Dice Antonio Gamoneda, al comenzar un poema.

Botón entró, una vez como tantas, en un macizo de plantas de la plaza, más altas que él, y permaneció allí un rato no muy largo. Pero al salir por los aros de hierro que lo delimitan, lo hizo por un agujero distinto, y se desorientó al no vernos. Creyó que nos habíamos ido y le habíamos dejado solo. Abrió los ojos aterrado, miraba alrededor buscándonos, y echó a correr sin saber dónde, hasta que le llamamos. Vino muy alterado, jadeando.

—Pero Botón, que estamos aquí.

No olvido su expresión de pánico y de desamparo, la misma que ponemos los humanos cuando se nos viene el mundo encima, cuando nos quedamos solos porque nos han abandonado.

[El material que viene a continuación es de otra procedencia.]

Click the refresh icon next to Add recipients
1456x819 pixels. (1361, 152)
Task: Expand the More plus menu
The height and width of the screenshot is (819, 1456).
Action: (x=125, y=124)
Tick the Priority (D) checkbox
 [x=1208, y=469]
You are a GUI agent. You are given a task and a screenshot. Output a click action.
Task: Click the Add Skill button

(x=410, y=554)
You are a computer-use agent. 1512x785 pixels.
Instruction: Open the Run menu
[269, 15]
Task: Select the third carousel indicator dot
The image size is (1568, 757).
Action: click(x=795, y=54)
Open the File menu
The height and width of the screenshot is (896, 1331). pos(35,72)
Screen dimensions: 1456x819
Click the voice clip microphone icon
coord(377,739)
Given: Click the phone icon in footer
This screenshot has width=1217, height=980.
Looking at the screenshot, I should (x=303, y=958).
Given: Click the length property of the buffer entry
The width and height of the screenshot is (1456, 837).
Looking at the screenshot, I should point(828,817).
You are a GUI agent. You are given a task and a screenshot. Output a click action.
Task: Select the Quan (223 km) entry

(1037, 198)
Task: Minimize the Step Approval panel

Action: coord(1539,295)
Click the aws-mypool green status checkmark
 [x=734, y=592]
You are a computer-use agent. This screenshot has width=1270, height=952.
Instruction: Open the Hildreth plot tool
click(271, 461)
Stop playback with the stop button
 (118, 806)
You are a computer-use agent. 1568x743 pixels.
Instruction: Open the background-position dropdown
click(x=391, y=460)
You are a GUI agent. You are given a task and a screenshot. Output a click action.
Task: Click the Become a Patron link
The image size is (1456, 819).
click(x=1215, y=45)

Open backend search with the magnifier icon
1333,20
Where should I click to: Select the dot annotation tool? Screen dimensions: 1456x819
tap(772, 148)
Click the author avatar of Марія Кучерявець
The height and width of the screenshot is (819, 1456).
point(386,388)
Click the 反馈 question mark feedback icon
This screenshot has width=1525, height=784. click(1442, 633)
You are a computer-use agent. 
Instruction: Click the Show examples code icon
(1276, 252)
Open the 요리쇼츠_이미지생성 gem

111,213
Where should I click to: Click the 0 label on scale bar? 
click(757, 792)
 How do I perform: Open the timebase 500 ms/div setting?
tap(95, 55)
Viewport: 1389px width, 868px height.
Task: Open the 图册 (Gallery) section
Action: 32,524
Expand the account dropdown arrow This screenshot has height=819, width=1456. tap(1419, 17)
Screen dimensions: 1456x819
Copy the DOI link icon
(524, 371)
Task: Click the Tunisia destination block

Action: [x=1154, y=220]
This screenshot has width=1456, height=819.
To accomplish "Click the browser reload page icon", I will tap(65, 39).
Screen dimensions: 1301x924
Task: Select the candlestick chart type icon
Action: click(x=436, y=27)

Si hay fiestas en el barrio, y tiran cohetes o hay fuegos artificiales, también tiene miedo. Se pega a las fachadas de la acera por la que vamos, hasta pararse sin gana de andar, sobrecogido por las explosiones. No las entiende (y yo tampoco). ¿Dónde está la gracia de esos ruidos tan fuertes, secos, arrítmicos? ¿Qué puede celebrarse así? Son lo primitivo y brutal. Ni siquiera las vistosas chispas de colores, que forman figuras geométricas en el cielo, compensan del estruendo.

—Botón, pequeñín, no te asustes, nos vamos a casa.